Parece que uno de los mayores problemas que impiden avanzar a nuestro país es el problema de los presupuestos. Presupuestos que deben prever anualmente los recursos económicos para poder financiar los gastos que tienen los diversos ministerios, direcciones generales, comunidades autónomas, diputaciones provinciales y municipios para garantizar los complejos servicios públicos que exige un nivel de bienestar aceptable, dentro de la que podemos considerar una nación moderna, desarrollada y de alto nivel cultural.

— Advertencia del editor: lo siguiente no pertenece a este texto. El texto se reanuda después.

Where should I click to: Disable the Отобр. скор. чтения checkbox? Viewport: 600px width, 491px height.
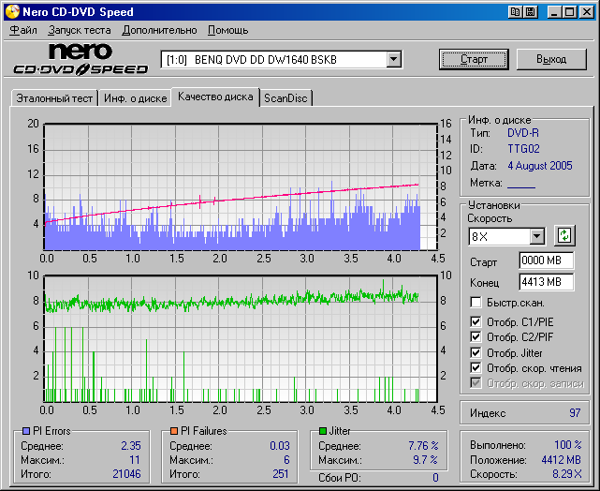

Pues en la actual Constitución, que es donde se recogen todos estos Derechos Ciudadanos, los padres redactores de la Carta Magna se volcaron con mayor entusiasmo en establecer los estipendios y compensaciones que debían ‘premiar’ el trabajo de sus señorías en el Congreso y en el Senado, y los aforamientos y privilegios que les evitaban los ‘sofocos’ de ser imputados por sus propias ‘anomalías legales’; que fijar los asientos presupuestarios que garantizasen recursos financieros para que aquellos Derechos no fueran ‘papel mojado’ y tuviesen efectividad en la vida de los españoles.

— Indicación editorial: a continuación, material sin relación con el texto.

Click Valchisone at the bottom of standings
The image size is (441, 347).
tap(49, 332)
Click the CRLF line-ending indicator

La práctica posterior - la ‘real polític’ celtibérica de los gobiernos posteriores - ha venido a demostrar que estas previsiones presupuestarias quedaron reducidas a la ‘buena voluntad’ de los respectivos ministros, o a la posibilidad de conciertos, acuerdos privados para gobernar o promesas futuras de una acción política adecuada para los intereses de los ‘patrocinadores’ del bien común.

Pues el derecho a una vida familiar digna, a una vivienda acogedora, a un trabajo y una retribución suficiente; a una sanidad pública y una enseñanza general obligatoria y gratuita; con varios otros derechos encaminados a garantizar un estado de bienestar a todos los compatriotas, eran solo spots publicitarios de propaganda electoral, y no promesas firmes de partidos y candidatos para elevar el listón de los derechos y libertades ciudadanos para homologarnos al resto de los ciudadanos de la Unión Europea.

O, en último caso, quedaban subrogados a unos ‘buenos acuerdos de legislatura’ entre los partidos políticos afines para mejorar las condiciones de su mutua colaboración, o el número de clientes que podrían beneficiarse de estos acuerdos.

En este mes de diciembre celebramos el cuarenta aniversario de aquella Constitución con la alegría lógica de que haya sido - hasta hoy - la más larga y duradera de todas las que ha tenido nuestro lacerado país; pero con la amargura de que aquellos horizontes de esperanza, de estabilidad, de honradez y de bienestar con los que votaron los españoles aquel 6 de diciembre de 1978, hayan quedado sensiblemente reducidos y tergiversados por los programas de absurda austeridad, de ultra liberalismo desatado y de arrebatiña generalizada entre los políticos y sus clientes más cercanos, que tanto han acercado a esta Constitución a aquella otra de 1876 - la Restauración Monárquica de Cánovas del Castillo- que hizo de España un ‘paraíso de caciques’, de corrupción, de analfabetismo y de pobreza, al que poco a poco ya nos vamos pareciendo ahora.

Un principio básico de la evolución de los organismos vivos establece que ‘todo órgano que no sea correctamente utilizado, termina por atrofiarse; solo aquellos que se mueven y evolucionan se perfeccionan y crecen’. La sociedad española es un ‘organismo vivo’ que se rige por los preceptos constitucionales; y para que éstos crezcan y se desarrollen ha de ser utilizados en las gestiones gubernativas. Si no es así, se irán atrofiando, inutilizando y corrompiendo, hasta que toda la Constitución se convierta en ‘papel de envolver’, como los periódicos viejos. Como muchos españoles sienten que ya está ocurriendo.

El desencanto por la democracia, que establecía la Constitución, es ya más que notable en muchos sectores de la población.